Supplied text >>
In 1583, on the 14th of October, The 'Town's College' of Edinburgh opened, and with it the system of regenting year by year began in that University.[1] From this this point forward the apponinted Regents were, typically, those who had recently graduated from the University provided they had undergone a public 'trial', that is, an examination on Latin held by representatives of the Town Council.[1] The University historian and Principal Sir Alexander Grant notes that this procedure is largely analogous to the election, following examination, of graduates from Oxford and Cambridge to be Tutors and Fellows of their Colleges.[1]
The Bajan class studied Latin and Greek, committing large portions of Cicero and Homer to memory, along with producing 'versions', that is, translations. The Semi-Bajans moved on to Greek and Latin Rhetoric, and then Arithmetic. The Bachelors read a Hebrew Grammar and Anatomy. The Magistrands repeated all that had come before and were then taught elements of Astronomy and Cosmology.[1] This deviated from the prior Medieval degrees of Scotland by demanding Greek as part of the MA (where one had once studied Aristotle only in Latin translations) and in modernising the curriculum by introducing Cosmography and Anatomy.[1] The first class at Edinburgh, taught by Regent and Principal Robert Rollock, laureated in 1587.[3]
The First Regents (1583-1600)

Extracted material >>
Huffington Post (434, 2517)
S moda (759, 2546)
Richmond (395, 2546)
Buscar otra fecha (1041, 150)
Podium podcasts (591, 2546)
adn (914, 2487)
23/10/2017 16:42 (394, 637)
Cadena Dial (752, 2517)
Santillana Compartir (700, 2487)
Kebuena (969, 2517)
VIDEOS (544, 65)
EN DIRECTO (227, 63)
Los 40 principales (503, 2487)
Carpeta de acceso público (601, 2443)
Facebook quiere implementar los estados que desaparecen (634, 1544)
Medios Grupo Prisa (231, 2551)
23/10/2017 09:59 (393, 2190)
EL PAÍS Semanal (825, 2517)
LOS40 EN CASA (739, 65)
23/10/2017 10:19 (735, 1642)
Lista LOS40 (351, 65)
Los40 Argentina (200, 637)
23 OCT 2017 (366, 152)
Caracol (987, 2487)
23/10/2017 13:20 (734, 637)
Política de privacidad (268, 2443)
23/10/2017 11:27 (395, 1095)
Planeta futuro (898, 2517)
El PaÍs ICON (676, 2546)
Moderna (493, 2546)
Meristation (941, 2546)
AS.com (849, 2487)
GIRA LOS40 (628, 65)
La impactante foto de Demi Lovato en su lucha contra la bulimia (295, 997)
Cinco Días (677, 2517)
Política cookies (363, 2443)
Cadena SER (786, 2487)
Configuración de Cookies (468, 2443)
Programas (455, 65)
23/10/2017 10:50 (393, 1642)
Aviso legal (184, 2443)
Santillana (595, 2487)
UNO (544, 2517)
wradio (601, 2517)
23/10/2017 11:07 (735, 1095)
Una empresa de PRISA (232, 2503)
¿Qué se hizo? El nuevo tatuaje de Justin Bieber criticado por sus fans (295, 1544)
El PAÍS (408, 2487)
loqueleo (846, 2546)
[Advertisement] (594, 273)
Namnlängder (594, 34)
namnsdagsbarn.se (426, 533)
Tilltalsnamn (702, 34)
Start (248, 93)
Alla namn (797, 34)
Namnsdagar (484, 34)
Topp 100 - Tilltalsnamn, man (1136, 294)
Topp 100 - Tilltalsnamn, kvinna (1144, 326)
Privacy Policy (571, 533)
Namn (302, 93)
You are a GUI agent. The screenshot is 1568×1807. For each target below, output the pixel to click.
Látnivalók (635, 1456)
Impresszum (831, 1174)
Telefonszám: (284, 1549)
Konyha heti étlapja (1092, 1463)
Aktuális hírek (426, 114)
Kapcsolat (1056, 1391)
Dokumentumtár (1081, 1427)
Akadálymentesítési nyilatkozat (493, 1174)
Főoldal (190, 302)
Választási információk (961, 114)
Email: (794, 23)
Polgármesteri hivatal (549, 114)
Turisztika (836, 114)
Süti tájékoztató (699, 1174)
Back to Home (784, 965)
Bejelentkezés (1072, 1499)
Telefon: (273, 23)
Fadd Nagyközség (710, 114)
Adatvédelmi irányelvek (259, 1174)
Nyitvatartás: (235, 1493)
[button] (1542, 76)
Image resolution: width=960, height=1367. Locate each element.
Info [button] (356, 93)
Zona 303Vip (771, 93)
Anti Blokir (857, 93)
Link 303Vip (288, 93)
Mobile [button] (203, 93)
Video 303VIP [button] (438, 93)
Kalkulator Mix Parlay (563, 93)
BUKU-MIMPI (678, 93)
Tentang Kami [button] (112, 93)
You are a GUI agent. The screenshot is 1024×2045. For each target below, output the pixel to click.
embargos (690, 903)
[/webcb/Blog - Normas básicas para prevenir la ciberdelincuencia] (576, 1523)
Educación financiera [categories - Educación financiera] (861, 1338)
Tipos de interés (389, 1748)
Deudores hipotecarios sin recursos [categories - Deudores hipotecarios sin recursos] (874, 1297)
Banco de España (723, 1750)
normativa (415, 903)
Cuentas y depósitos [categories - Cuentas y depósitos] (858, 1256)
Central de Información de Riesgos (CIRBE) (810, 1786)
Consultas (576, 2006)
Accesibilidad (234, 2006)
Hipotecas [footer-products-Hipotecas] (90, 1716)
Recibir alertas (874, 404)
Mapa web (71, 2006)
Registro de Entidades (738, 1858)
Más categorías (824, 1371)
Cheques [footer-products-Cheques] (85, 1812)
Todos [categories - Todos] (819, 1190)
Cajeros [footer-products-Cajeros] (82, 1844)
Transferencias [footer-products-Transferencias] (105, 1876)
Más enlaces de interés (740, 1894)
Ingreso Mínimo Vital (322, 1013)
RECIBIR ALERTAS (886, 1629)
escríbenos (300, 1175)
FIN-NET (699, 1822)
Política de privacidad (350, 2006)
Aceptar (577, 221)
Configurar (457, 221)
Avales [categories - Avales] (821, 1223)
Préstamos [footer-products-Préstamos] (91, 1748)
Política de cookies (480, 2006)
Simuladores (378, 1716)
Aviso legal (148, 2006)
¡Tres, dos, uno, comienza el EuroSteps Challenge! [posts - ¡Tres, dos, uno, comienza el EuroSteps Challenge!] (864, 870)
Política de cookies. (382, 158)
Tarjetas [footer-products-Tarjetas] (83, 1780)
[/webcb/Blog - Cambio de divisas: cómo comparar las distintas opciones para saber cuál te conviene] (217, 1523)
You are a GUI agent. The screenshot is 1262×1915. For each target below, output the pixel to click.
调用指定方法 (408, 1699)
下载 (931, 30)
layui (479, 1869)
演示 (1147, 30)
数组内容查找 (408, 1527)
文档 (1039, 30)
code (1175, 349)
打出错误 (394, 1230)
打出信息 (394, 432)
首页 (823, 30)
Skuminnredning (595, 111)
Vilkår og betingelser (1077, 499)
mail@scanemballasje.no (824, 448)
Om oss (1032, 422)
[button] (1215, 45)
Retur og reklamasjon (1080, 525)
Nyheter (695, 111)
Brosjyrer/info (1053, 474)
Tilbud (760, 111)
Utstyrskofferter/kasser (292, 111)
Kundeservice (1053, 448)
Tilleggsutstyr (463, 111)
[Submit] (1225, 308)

Problem >> Continue the passage above on the regenting system at the University of Edinburgh from where it stops.

Final answer >>
[edit]- Robert Rollock (1583), Principal in 1586 and Professor of Divinity (split from the Principality in 1620).
- Duncan Nairne (1583)
- Charles Lumisden (1586), who retired that same year.
- Adam Colt (1586)
- Alexander Scrimger (1586), removed by the Principal in 1589 for 'misconduct'.
- Philip Heslope (1586), called to be minister of Inveresk in 1590.
- Charles Fermes (1589)
- Patrick Sands (1589)
- John Ray (1589), as Regent of Humanity.
- George Robertson (1593)
- James Knox (1598)
- John Adamson (1598)
- Henry Charteris (1599), Principal and Professor of Divinity.
- Robert Scott (1599)
- Adam Young (1599)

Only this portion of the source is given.